Copy every line of the data in which the word "will" occurs.

RAW DATA Block Start

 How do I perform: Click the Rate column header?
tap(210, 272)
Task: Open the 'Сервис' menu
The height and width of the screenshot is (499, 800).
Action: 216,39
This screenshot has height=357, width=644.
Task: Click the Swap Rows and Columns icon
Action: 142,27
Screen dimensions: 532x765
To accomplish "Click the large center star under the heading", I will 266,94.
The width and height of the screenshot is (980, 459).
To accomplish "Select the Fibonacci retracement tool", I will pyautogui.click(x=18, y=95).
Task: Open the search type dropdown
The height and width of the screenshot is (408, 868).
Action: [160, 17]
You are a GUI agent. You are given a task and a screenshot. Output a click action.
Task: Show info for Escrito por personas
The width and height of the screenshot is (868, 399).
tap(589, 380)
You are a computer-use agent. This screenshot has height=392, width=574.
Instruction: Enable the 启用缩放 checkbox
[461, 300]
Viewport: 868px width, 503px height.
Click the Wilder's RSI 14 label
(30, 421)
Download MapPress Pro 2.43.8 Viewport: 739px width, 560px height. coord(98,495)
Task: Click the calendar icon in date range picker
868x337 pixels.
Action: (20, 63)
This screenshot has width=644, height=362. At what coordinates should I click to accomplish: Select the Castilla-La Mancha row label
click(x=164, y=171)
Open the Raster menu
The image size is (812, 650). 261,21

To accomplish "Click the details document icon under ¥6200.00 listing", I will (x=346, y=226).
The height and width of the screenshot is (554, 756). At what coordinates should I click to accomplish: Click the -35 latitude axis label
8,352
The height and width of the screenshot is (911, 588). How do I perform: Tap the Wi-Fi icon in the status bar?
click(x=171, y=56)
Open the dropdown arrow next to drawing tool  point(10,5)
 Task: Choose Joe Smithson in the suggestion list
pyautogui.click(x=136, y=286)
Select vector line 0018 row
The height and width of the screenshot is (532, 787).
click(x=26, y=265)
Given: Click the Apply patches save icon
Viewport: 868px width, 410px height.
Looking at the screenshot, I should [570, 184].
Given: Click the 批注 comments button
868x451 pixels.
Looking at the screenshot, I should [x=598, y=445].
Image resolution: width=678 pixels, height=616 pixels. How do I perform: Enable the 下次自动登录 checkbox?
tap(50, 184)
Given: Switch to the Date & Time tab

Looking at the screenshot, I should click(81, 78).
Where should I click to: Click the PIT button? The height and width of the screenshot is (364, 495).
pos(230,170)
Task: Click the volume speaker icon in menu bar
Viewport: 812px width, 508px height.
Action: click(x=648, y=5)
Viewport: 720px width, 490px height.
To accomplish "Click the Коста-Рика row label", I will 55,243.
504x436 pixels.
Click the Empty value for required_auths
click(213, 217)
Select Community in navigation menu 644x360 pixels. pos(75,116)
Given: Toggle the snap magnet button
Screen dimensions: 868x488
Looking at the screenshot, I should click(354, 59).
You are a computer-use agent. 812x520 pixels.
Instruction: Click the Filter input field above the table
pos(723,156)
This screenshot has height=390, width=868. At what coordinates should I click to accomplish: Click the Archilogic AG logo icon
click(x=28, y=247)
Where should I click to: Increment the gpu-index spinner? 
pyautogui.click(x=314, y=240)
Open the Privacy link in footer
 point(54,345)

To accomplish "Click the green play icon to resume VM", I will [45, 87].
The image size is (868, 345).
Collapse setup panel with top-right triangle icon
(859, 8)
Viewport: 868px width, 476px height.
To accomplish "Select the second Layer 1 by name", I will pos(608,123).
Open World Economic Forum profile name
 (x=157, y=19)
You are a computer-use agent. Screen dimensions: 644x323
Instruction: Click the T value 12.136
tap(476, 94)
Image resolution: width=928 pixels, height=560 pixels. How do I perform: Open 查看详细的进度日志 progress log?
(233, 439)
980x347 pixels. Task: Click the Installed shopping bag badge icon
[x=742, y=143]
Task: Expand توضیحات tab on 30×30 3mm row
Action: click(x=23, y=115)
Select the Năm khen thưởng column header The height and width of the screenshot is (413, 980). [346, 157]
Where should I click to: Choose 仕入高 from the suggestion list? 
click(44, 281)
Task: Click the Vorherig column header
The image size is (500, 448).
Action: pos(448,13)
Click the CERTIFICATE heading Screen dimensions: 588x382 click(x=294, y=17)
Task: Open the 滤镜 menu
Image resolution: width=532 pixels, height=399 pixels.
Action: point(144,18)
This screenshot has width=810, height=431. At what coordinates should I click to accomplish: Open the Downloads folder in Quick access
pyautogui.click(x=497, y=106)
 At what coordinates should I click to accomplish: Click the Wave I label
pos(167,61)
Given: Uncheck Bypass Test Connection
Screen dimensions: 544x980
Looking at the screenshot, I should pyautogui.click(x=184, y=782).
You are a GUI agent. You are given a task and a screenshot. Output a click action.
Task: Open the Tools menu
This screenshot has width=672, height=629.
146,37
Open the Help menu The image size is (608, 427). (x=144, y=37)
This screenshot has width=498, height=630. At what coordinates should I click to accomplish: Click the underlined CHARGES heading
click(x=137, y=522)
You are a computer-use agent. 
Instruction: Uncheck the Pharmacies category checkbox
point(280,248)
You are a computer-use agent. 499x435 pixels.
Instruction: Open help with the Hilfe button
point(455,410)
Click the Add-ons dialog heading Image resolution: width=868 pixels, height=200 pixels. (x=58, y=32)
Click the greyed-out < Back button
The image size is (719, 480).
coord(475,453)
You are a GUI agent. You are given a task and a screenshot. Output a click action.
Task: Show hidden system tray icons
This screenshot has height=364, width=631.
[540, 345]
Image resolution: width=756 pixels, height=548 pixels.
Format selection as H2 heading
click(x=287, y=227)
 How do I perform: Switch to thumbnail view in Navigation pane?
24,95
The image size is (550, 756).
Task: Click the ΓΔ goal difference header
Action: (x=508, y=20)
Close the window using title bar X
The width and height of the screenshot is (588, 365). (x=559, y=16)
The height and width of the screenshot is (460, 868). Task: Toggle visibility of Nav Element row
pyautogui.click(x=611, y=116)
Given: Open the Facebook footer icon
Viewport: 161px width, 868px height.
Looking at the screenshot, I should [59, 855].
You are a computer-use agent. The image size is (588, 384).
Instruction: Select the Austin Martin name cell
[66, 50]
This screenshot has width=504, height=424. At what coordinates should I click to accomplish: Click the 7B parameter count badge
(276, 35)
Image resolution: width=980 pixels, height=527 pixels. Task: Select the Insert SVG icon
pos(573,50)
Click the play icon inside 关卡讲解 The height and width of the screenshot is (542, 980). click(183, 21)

RAW DATA Block End

◆ FINAL ANSWER
To accomplish "Click the large center star under the heading", I will 266,94.
To accomplish "Select the Fibonacci retracement tool", I will pyautogui.click(x=18, y=95).
To accomplish "Click the details document icon under ¥6200.00 listing", I will (x=346, y=226).
To accomplish "Click the Коста-Рика row label", I will 55,243.
To accomplish "Click the green play icon to resume VM", I will [45, 87].
To accomplish "Select the second Layer 1 by name", I will pos(608,123).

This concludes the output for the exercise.